■ **Assignment**
For the material below, reproduce exactly each line from the one that has "This screenshot has width=1433, height=840." through the one that has "Screen dimensions: 1375x868", and no others; pictures stay out.

■ **Given information**
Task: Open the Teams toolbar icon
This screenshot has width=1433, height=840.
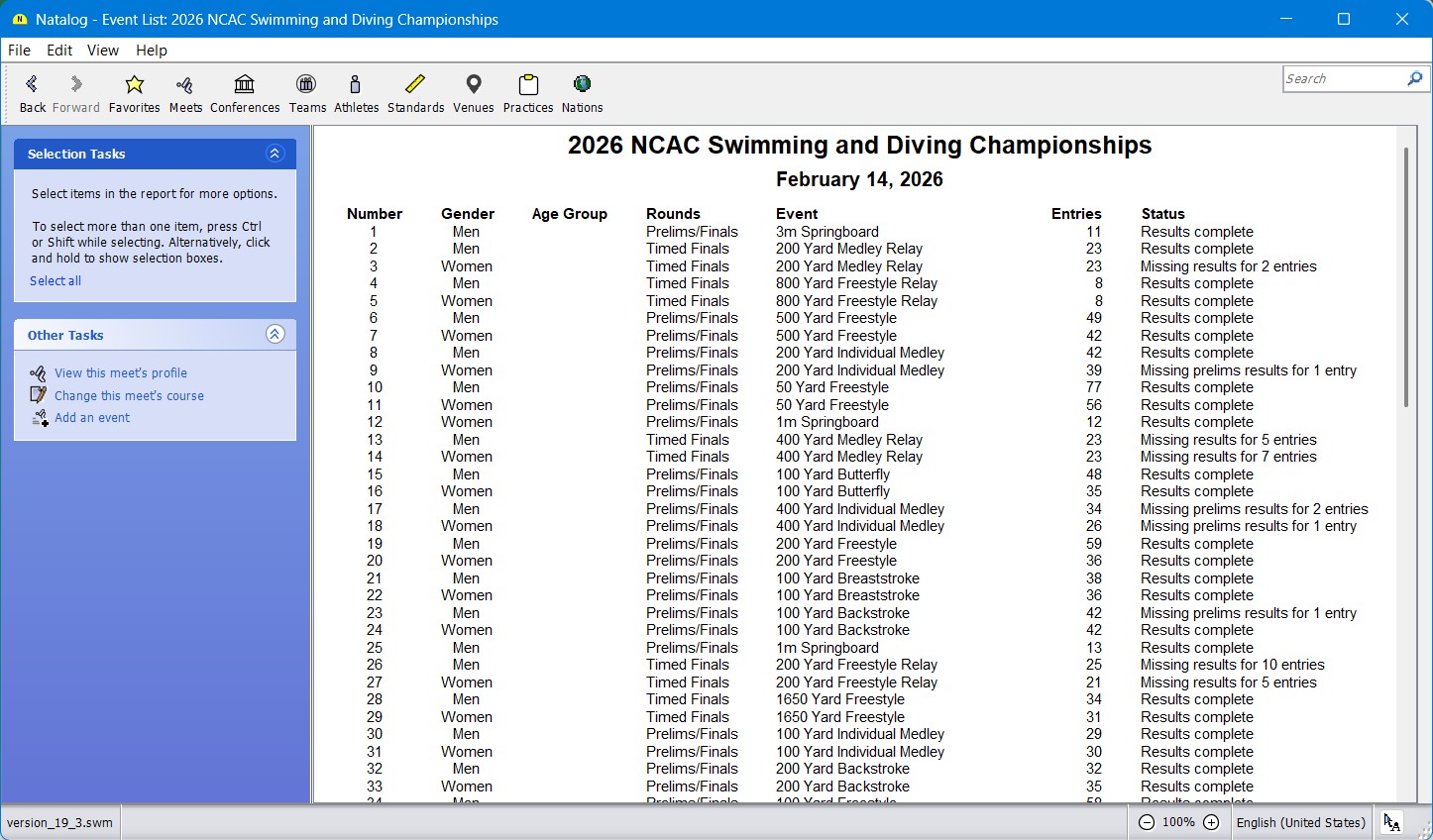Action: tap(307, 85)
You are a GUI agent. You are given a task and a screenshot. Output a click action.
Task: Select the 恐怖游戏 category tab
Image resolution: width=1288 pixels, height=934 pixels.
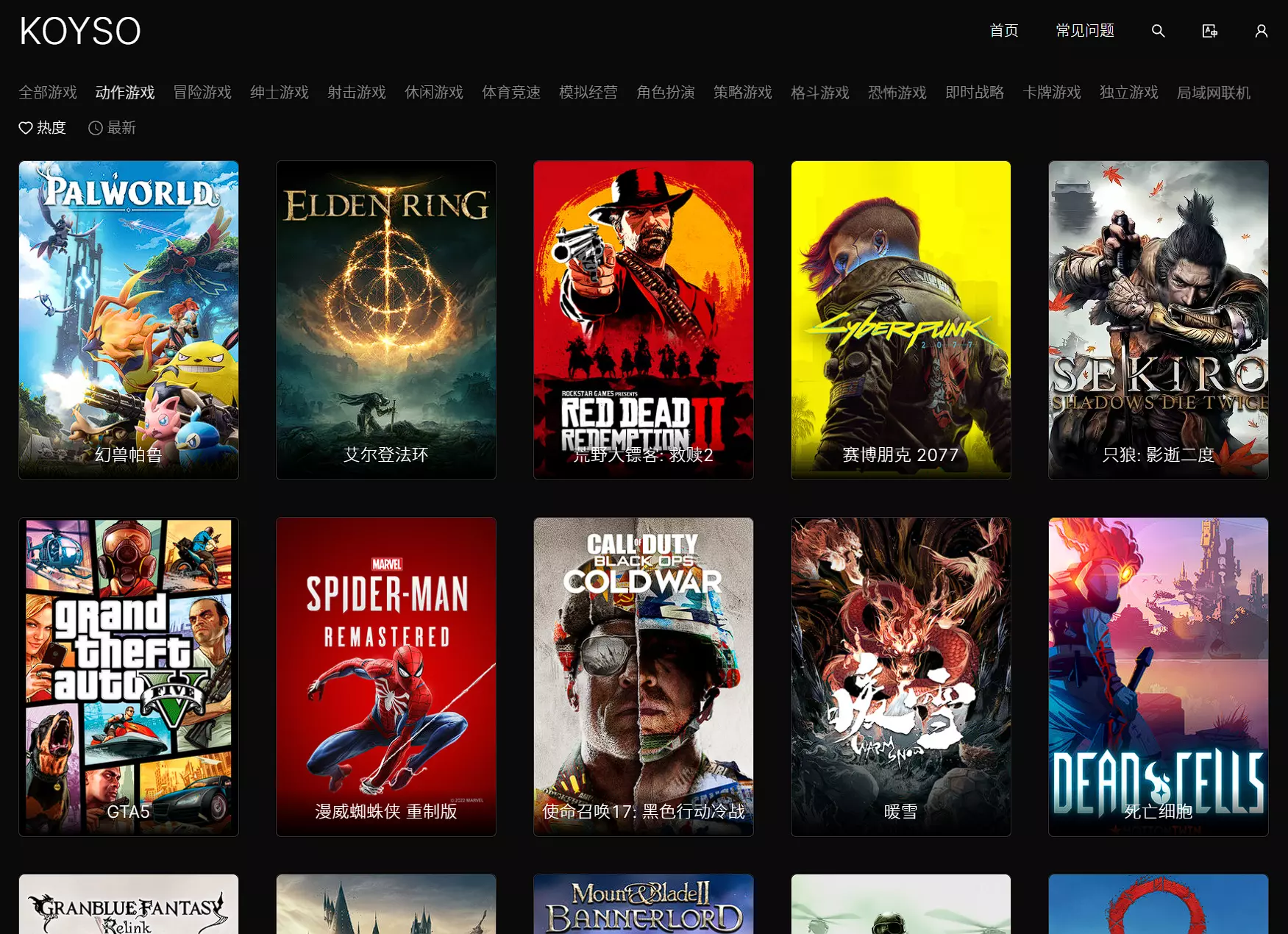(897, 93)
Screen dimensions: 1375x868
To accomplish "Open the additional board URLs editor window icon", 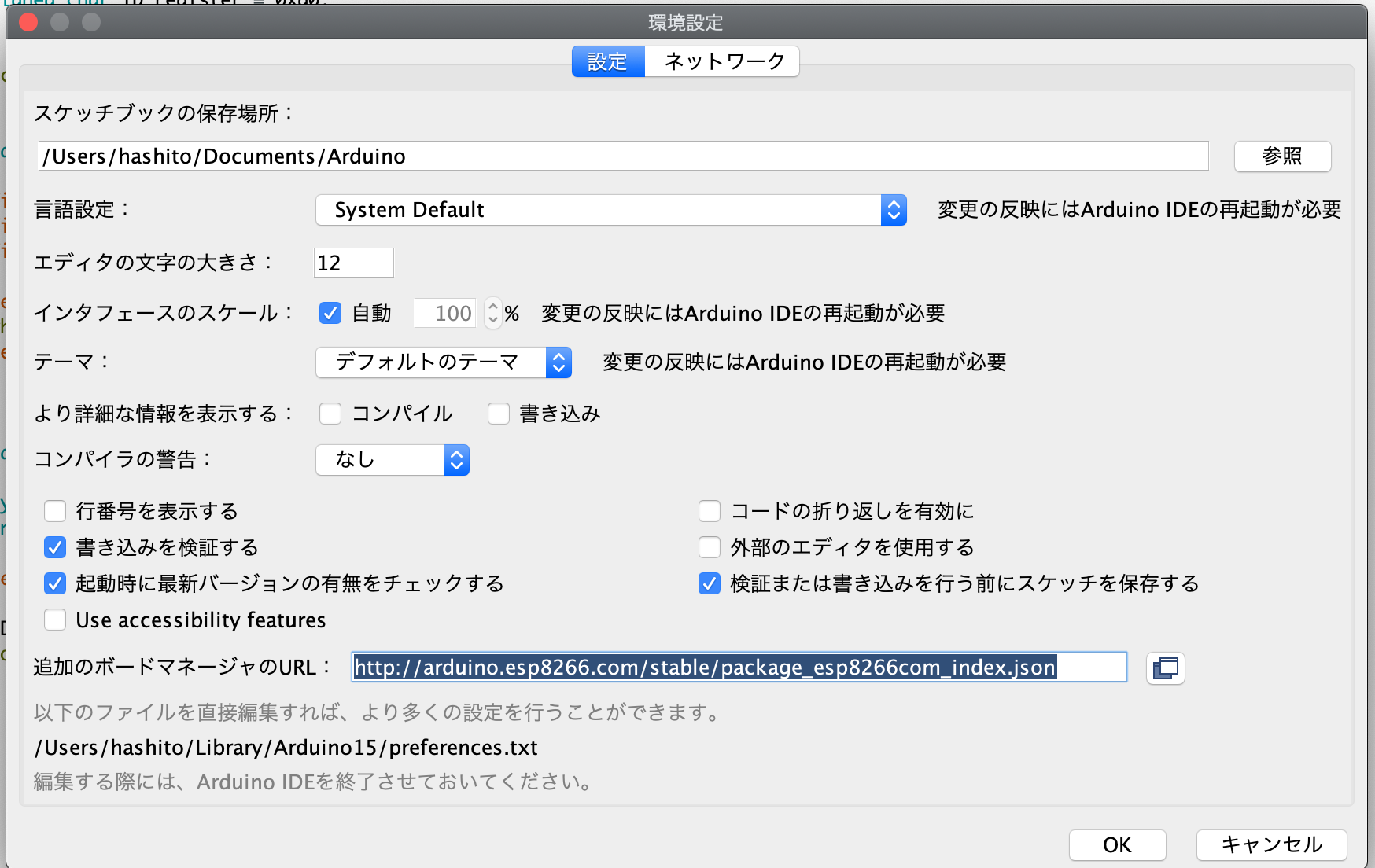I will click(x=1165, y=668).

...

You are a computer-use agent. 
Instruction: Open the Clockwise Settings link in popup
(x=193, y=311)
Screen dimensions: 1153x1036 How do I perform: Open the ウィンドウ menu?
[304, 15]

...

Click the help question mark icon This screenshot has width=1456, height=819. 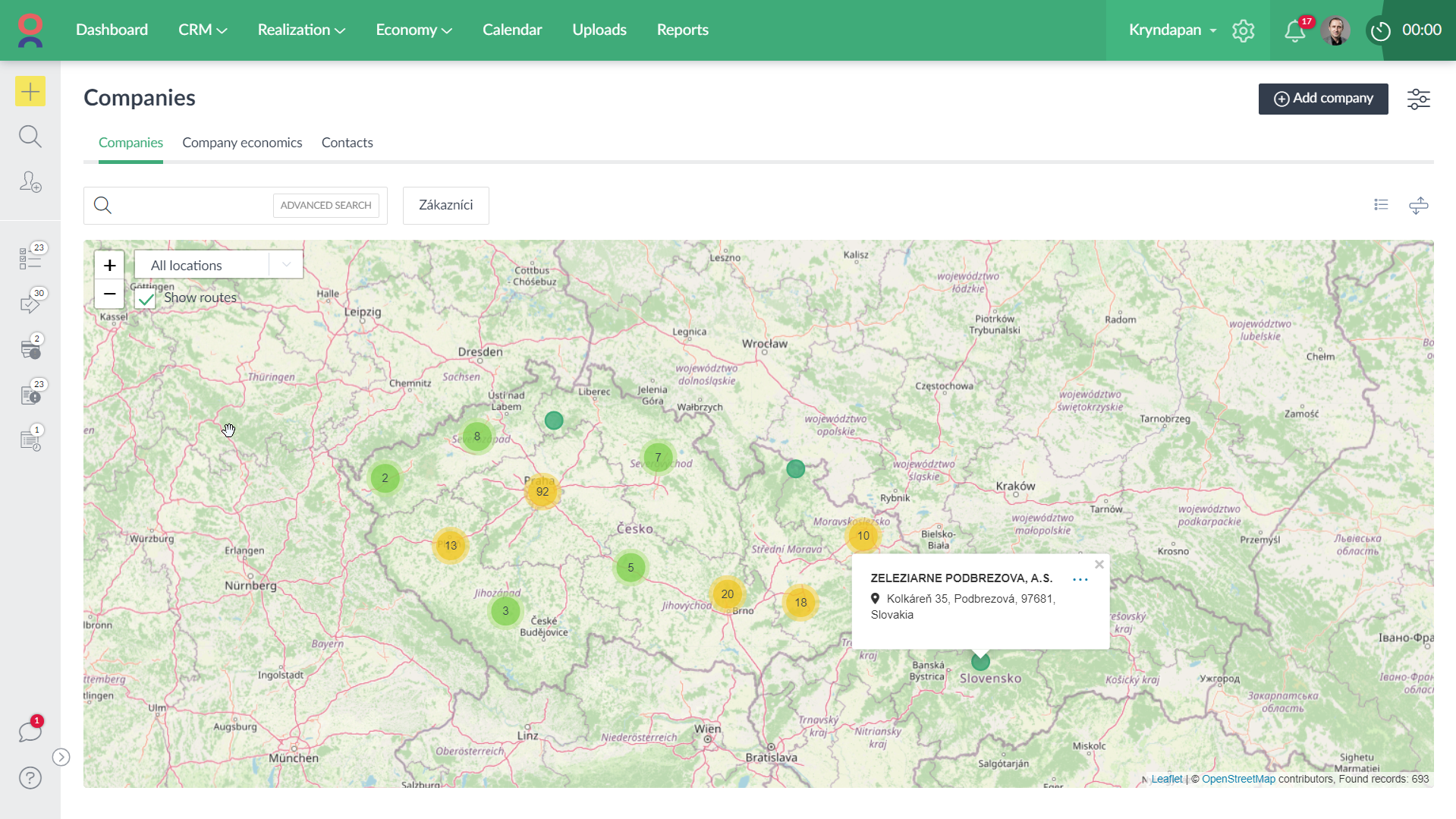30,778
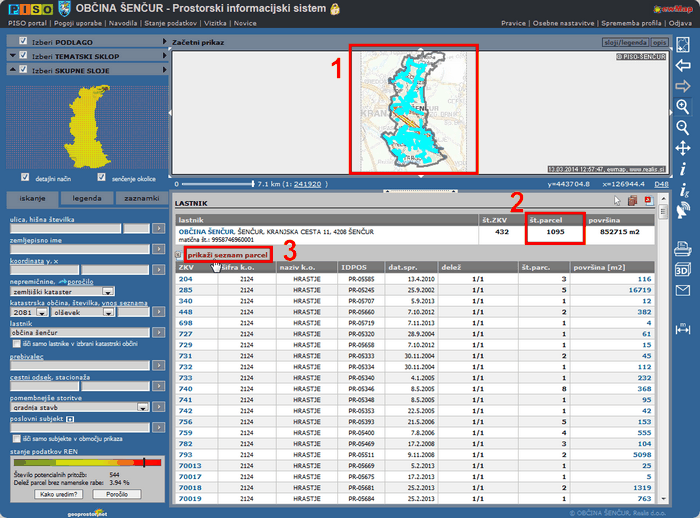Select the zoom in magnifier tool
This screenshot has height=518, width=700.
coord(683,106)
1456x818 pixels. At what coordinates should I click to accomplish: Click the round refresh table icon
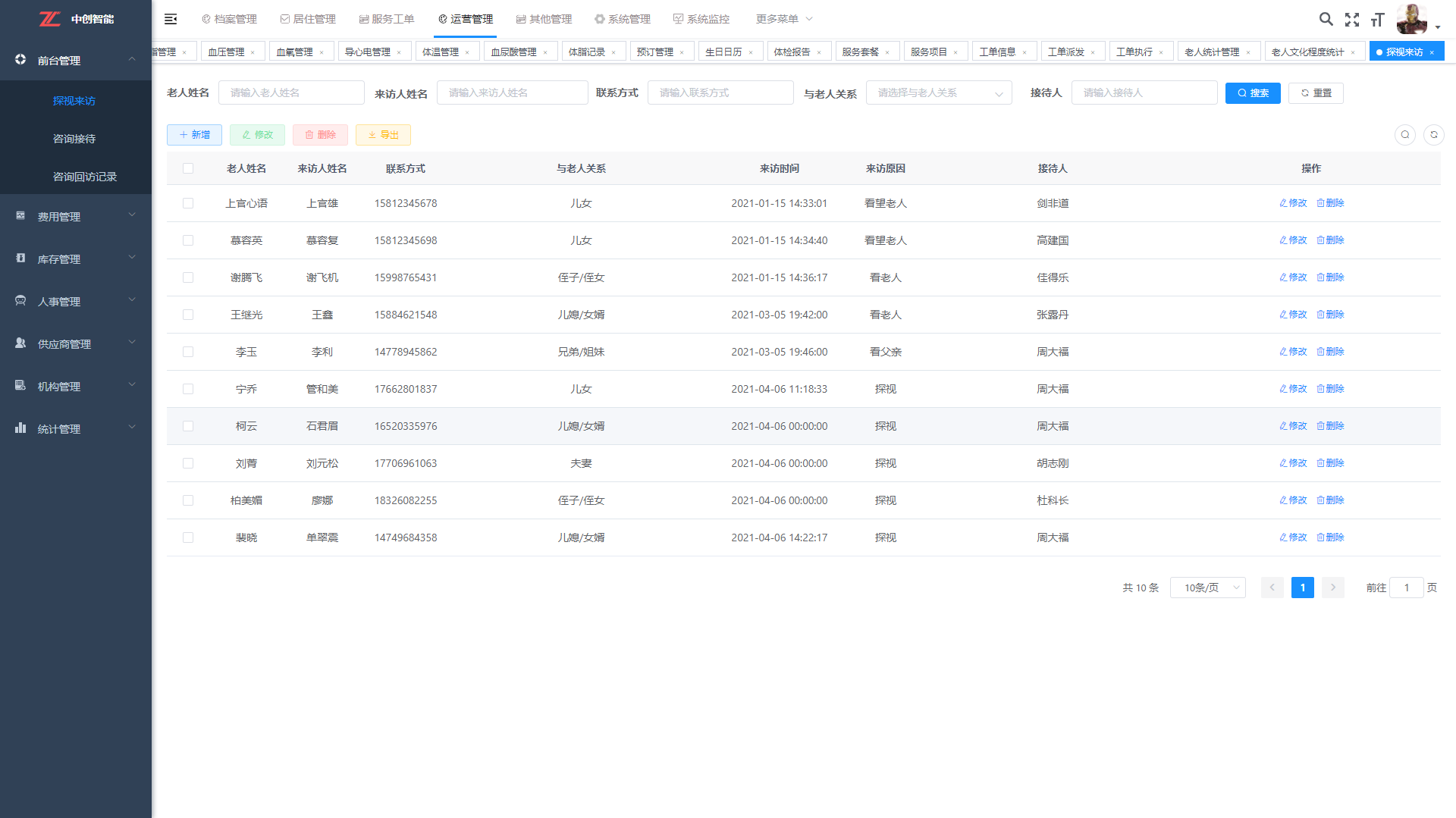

■ **Your solution**
This screenshot has width=1433, height=840.
Action: tap(307, 85)
You are a GUI agent. You are given a task and a screenshot. Output a click action.
Task: Select the 恐怖游戏 category tab
Image resolution: width=1288 pixels, height=934 pixels.
(897, 93)
Screen dimensions: 1375x868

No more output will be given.